■ Teks yang Diberikan
══════════
Black Hole |
Dengan Gaya gravitasinya yang sangat spektakuler lubang hitam adalah
monster kosmis tersendiri. Jurang ketiadaan ini bahkan melenyapkan
cahaya.
Lubang hitam (black hole) sering dihubungkan dengan hilangnya
benda-benda kosmis bahkan wahana udara sekalipun, seperti pernah
disinggung dalam rubrik ini berkaitan dengan hilangnya banyak pesawat di
Segitiga Bermuda dan Samudera Atlantik Utara. Pro dan kontra pendapat
mengenai hal ini memang tak pernah surut. Cerita seputar Segitiga
Bermuda pun sepertinya tetap misterius, dan menjadi bahan tulisan yang
tidak ada habis-habisnya.
Dalam bahasan fenomena kali ini, baiklah kita tinjau sedikit apa
sebenarnya lubang hitam atau yang disebut para ilmuwan sebagai
singularitas dari bintang redup yang mengalami keruntuhan gravitasi
(gravitational collapse) sempurna ini.
Black-Hole
Bila ditelusuri istilah lubang hitam, sebenarnya belum lah lama populer.
Dua kata ini pertama kali diangkat oleh fisikawan AS bernama John
Archibald Wheeler pada tahun 1968. Wheeler memberi nama demikian karena
singularitas ini tak bisa dilihat. Mengapa demikian? Penyebabnya tidak
lain karena cahaya tak bisa lepas dari kungkungan gravitasi singularitas
yang maha dahsyat ini. Daerah di sekitar singularitas atau lazimnya
disebut sebagai Horizon Peristiwa (radiusnya dihitung dengan rumus
jari-jari Schwarzschild R = 2GM/C2 dimana G = 6,67 x 10-11 Nm2kg-2, M =
kg massa lubang hitam, C = cepat rambat cahaya) menjadi gelap. Itulah
sebabnya, wilayah ini disebut sebagai lubang hitam.
Dengan tidak bisa lepasnya cahaya, serta merta sekilas kita bisa
membayangkan sendiri kira-kira seberapa besar gaya gravitasi dari lubang
hitam. Untuk mulai menghitungnya, ingatlah bahwa cepat rambat cahaya di
alam mencapai 300 juta meter per detik. Masya Allah. Lalu, apalah
jadinya bila benar sebuah wahana buatan manusia tersedot ke dalam lubang
hitam? Dalam hitungan sepersejuta detik saja, tentunya dapat dipastikan
wahana tersebut sudah remuk menjadi bubur.
══════════
■ Catatan yang Digunakan
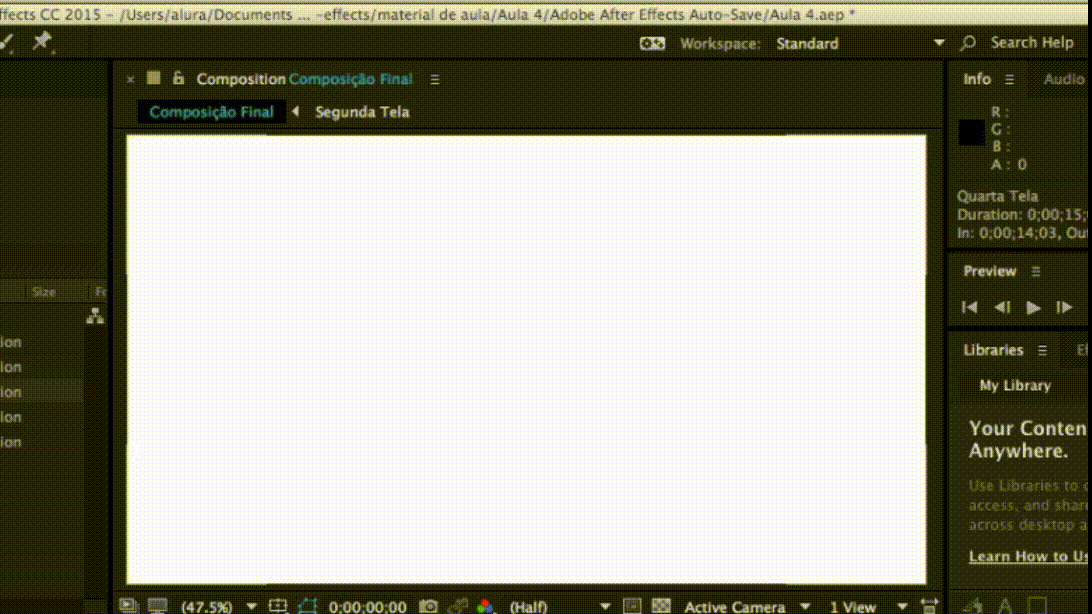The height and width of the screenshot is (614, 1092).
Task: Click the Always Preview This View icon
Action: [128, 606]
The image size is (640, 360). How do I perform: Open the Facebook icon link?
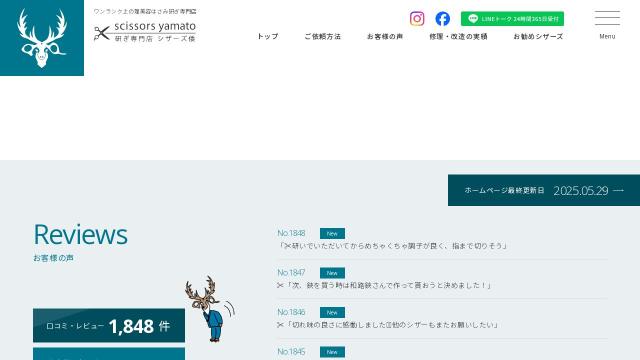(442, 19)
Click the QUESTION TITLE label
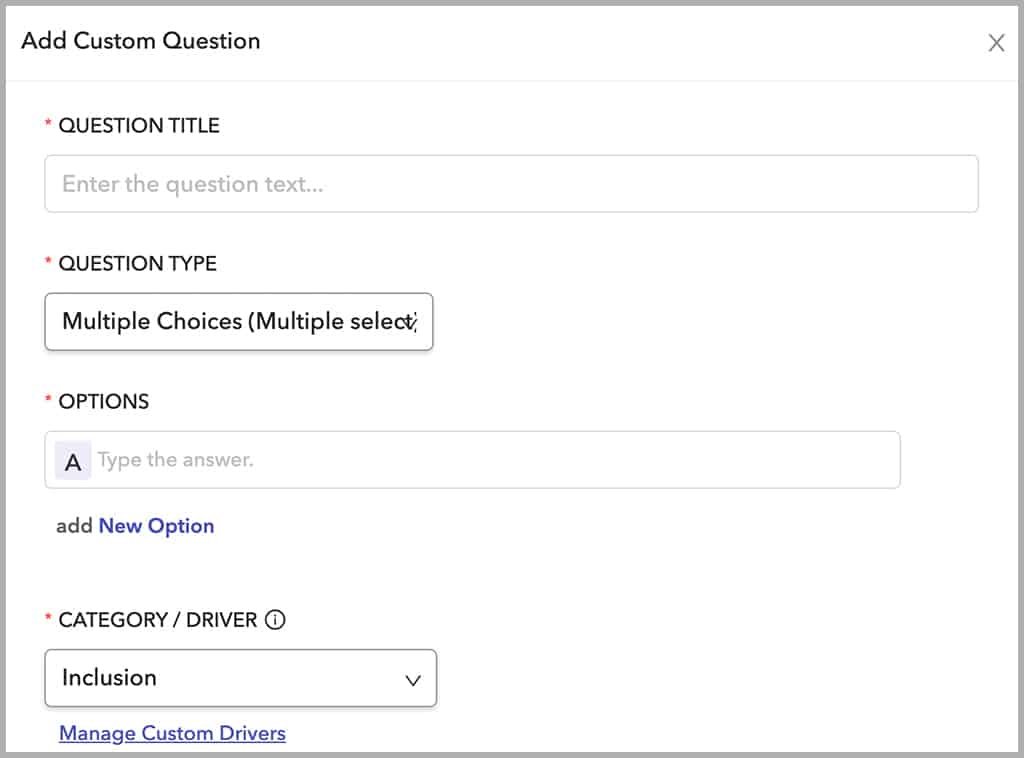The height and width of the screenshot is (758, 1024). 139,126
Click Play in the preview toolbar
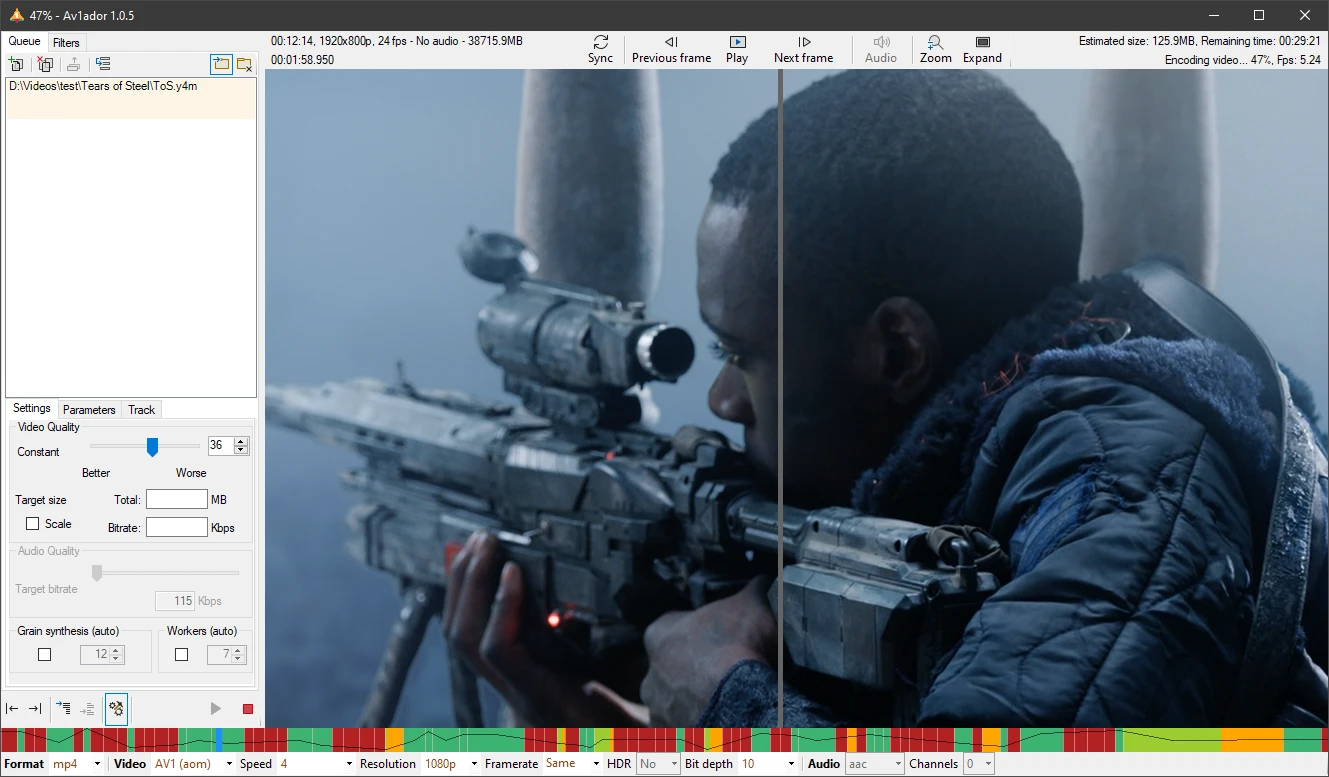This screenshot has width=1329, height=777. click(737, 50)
══════════
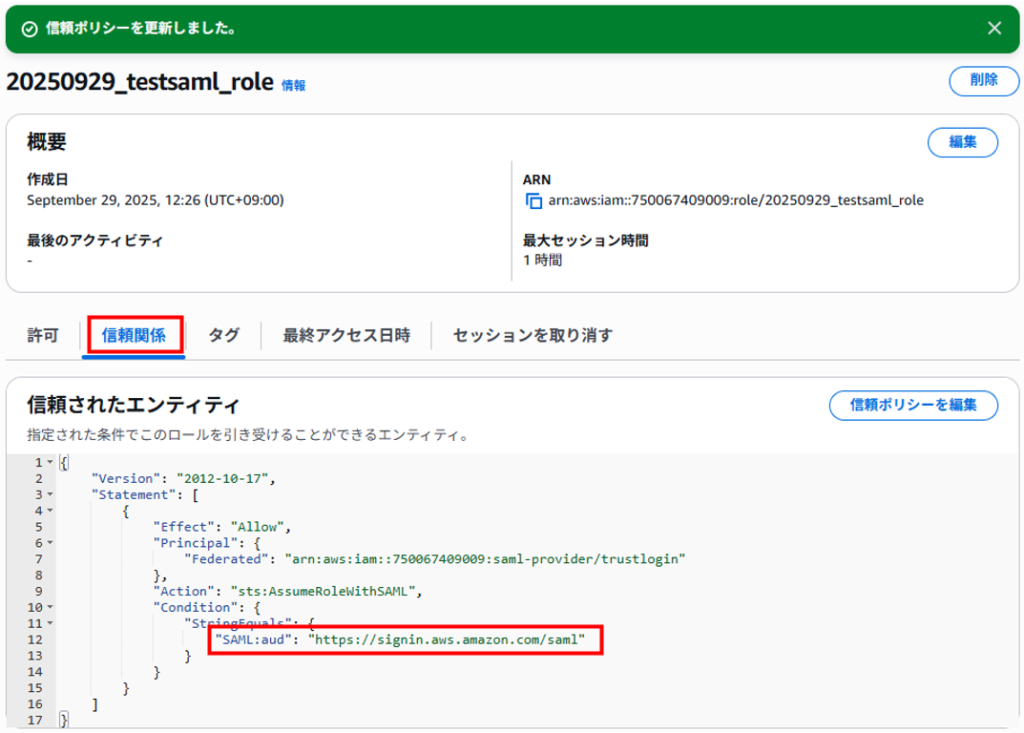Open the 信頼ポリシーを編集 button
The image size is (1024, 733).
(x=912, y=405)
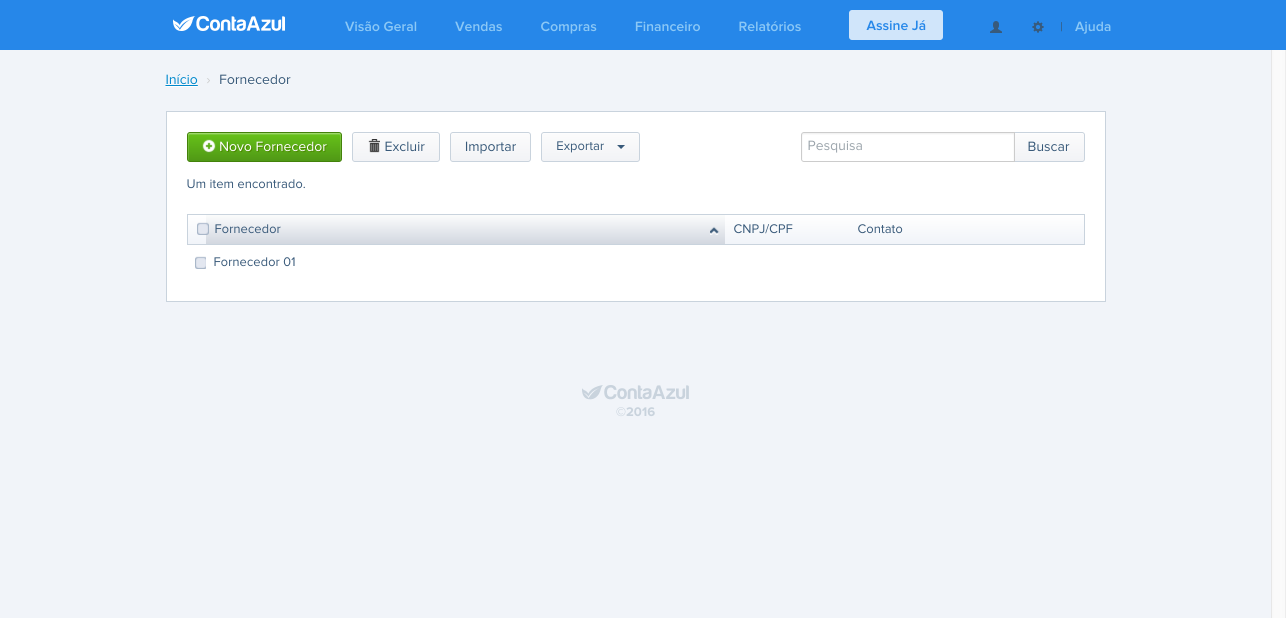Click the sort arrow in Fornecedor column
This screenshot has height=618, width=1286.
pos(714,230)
══════════
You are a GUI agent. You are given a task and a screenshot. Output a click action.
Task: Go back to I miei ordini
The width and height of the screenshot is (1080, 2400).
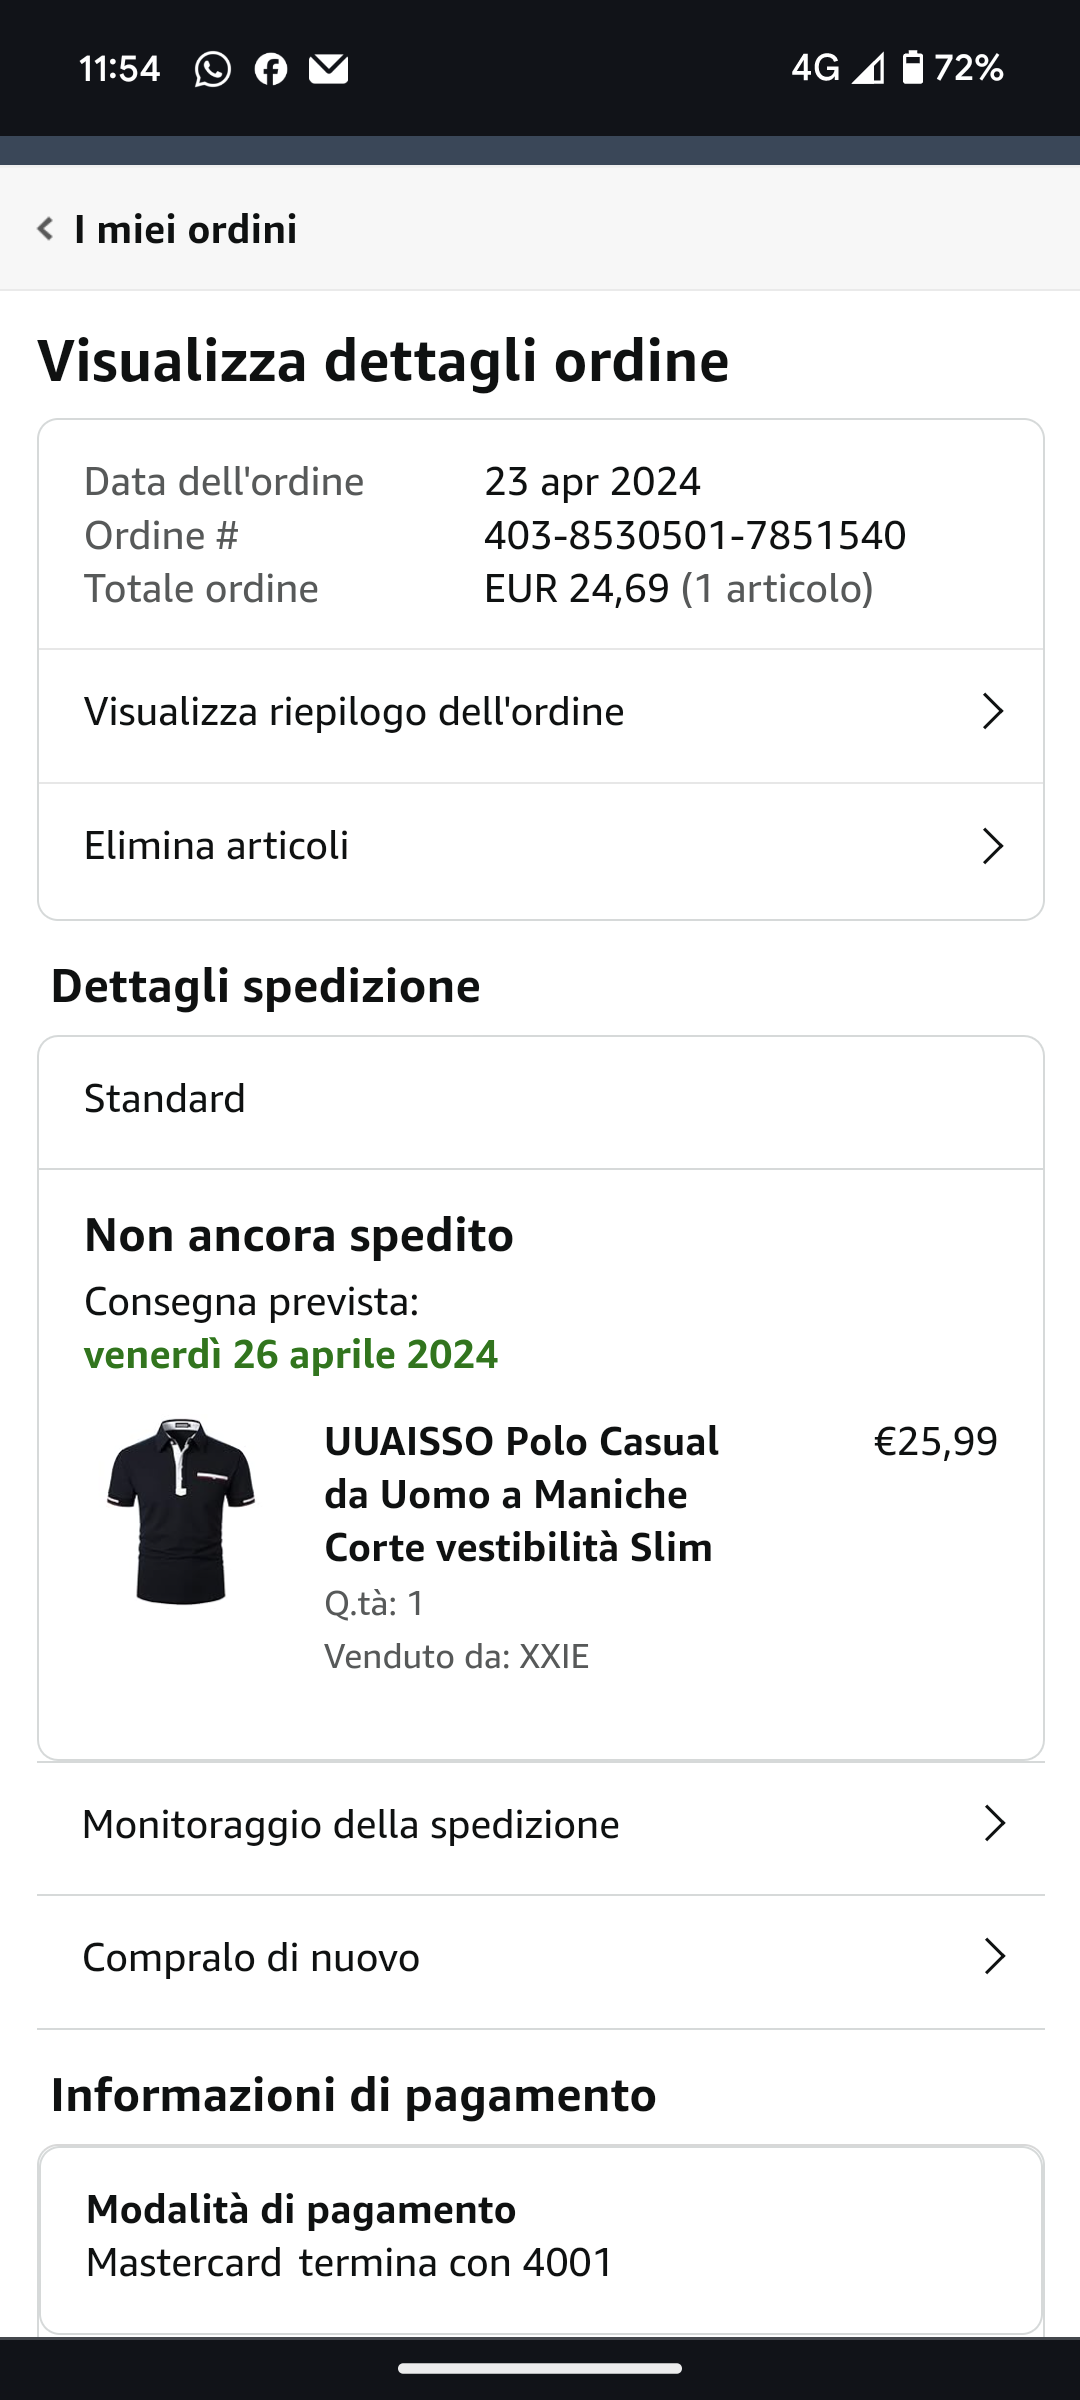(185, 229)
══════════
■ Yang Perlu Dikerjakan
1 – Ringkaslah teks tentang lubang hitam dalam dua kalimat.
2 – Sunting baris-baris catatan mulai dari baris yang memuat "Click the QUESTION TITLE label" sampai dengan baris yang memuat "This screenshot has width=1329, height=777.", dengan mengganti "Play" menjadi "Pause" tanpa mengubah bagian lain. Tuliskan hanya baris-baris tersebut dan jangan sertakan gambarnya.

■ Jawaban di Bawah
1 – Lubang hitam adalah singularitas dari bintang redup yang mengalami keruntuhan gravitasi sempurna, dengan gravitasi begitu dahsyat sehingga cahaya pun tak bisa lepas. Istilah ini pertama kali diangkat oleh fisikawan AS John Archibald Wheeler pada tahun 1968 karena singularitas ini tak bisa dilihat, dan daerah di sekitarnya, yang disebut Horizon Peristiwa, menjadi gelap.

2 –
Click the QUESTION TITLE label
The height and width of the screenshot is (758, 1024). 139,126
Click Pause in the preview toolbar
This screenshot has width=1329, height=777. click(737, 50)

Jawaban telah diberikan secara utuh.